Travels to Lahore

Lahore. 7th March. Kinnaird College literary event. Its my last day of my 5 city literary tour of Pakistan. I am ending it with a literary event hosted by Kinnaird, one of the top colleges for women in Pakistan. I have visited this college 11 years before under the auspices of the British Council – a time when I first launched my first novel – The Holy Woman. I have very pleasant memories of those days. I am particularly delighted to be visiting it at a time when they are busy celebrating college’s centenary.

On the way I get to see more of Lahore, the prettiest parts of this city, the former Mughal capital of India. With its concentration of showing squalid bazaars and life of inner city, on western TV, you very rarely get to see the ‘ better’ parts of Lahore. I see some buildings with the wooden lattice work and am still wondering if any one has taken on the project of documenting these buildings dating back many centuries.

I enter the college gates. It’s a lively women’s world. Lots of young elegantly dressed women are walking everywhere, the gardens are beautiful landscaped. Later I am told that the college has won horticultural awards for this. There are colourful banners everywhere swinging in the warm breeze under the sun, celebrating ‘ One hundred years of educating women’. This college alumini is supposed to be very impressive.

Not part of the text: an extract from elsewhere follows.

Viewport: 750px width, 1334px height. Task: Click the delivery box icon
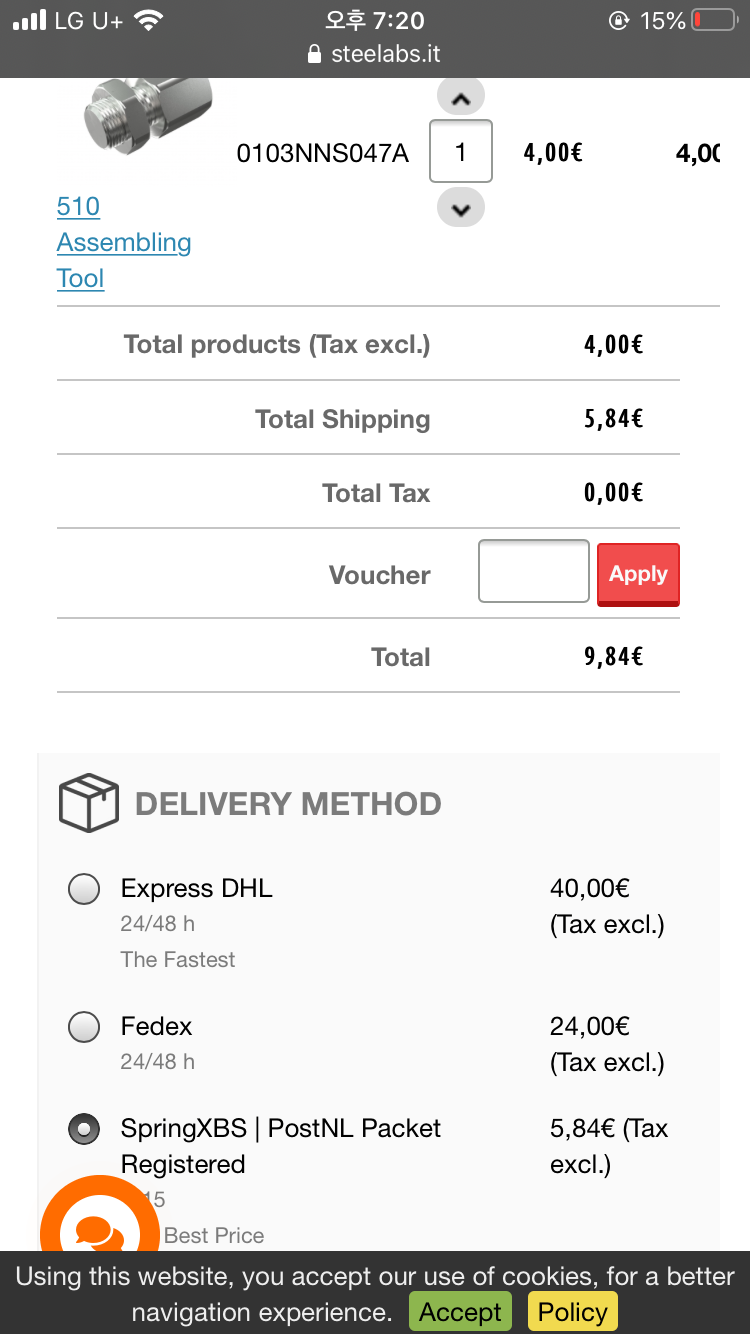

As elsewhere I am warmly welcomed by the whole team of the English department. There is Prof. Nasreen Pasha, the woman I connected with first, her colleagues, Prof. Nadia Anjum, her younger staff member Amna and Mehvish the student who escorted us into the building. One or two staff members I have met before. I admire their elegant clothes. Many teachers and students have read my novel ‘The Holy Woman’.

The English department is housed in an elegant brick lined building, giving it a feel of Victorian times. I am taken to the staff room and memories of Keats come rolling back as a I see a glass cabinet pinned with copies of keats old letters. Another board is devoted to William Shakespeare. There is this definite ambience of English literature about this place.

It is a very lively and interactive session, with readings and with lots of wide ranging questions including, any on the art of writing and the process of novel writing. There is an atmosphere of warmth and gaiety including during the signings of the books. There are long queues. The Holy woman runs out. Teachers have brought their own copies.

Later after refreshments of samosas and other snacks, I am taken to the Principal’s office and have a very productive meeting with Prof. Rukhsana Davis, dressed in an elegant saris, discussing future workshops on education matters. I am really enjoying the company of all these female staff members and as we pose under the banners for the official photos, we all know we have built a very warm relationships and again I leave a very happy woman, delighted at the work of the students and teachers. I know Kinnaird will always feature for all my future visits.

It is time to go home. Back to the UK The tour has ended. On Monday as I enter a college on quality monitoring work, I know the writer will be brutally brushed aside as the educationist takes over. I can’t complain. For I have had over 3 weeks of being the writer on a literary tour!